Inserito il 12 dicembre, 2012 - 13:14

Le vendite di cibo biologico in Norvegia sono cresciute dell’ 11% nel 2012 rispetto al 2011, secondo rappresentanti dell’Autorità Norvegese dell’Agricoltura. Questo incremento è dovuto principalmente alle vendite di uova biologiche e di cibo per bambini. La catena alimentare Kiwi ha riferito che le sue vendite di cibo biologico sono cresciute del 55% quando una campagna - che prevedeva uno sconto del 15% sui prodotti alimentari bio - è stata lanciata a metà ottobre.

Jan Paul Bjørkøy della Kiwi afferma che le vendite di prodotti ortofrutticoli biologici sono state particolarmente soddisfacenti. Un altro distributore, Rema 1000, ha anch’esso riferito che l’interesse da parte dei consumatori verso i prodotti bio è cresciuto a seguito di sconti.
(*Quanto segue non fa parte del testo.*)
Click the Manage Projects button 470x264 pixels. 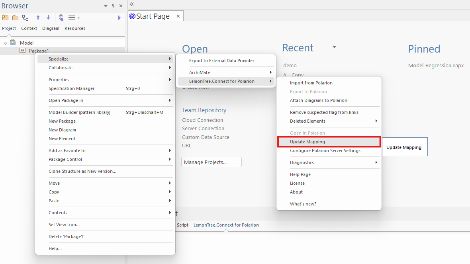pyautogui.click(x=211, y=162)
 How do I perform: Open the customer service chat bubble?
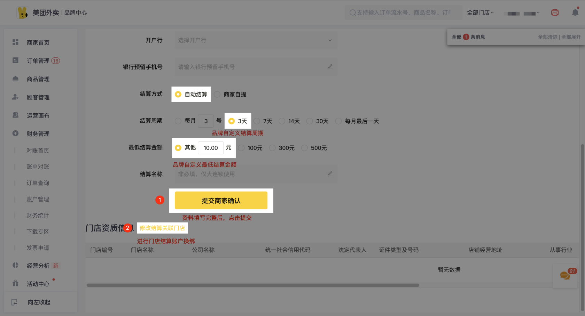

Comunque, i prodotti alimentari bio devono ancora superare la soglia dell’ 1% delle vendite di prodotti alimentari in Norvegia. Secondo uno studio fatto dalla Norsk Spisefakta 2012 (dati sull’alimentazione norvegese), il 18% dei norvegesi pensa che sia importante comprare prodotti biologici ed il 15% pensa che sia importante comprare prodotti certificati Fairtrade. Malgrado il mercato bio sia in crescita in Norvegia, in questo Paese scandinavo la quota del bio è inferiore sia rispetto alla Svezia che alla Danimarca e non vi è nulla di paragonabile alla Finlandia, che è diventata una gran produttrice ed esportatrice di prodotti biologici. Il settore bio norvegese è decisamente in ritardo rispetto ai suo vicini.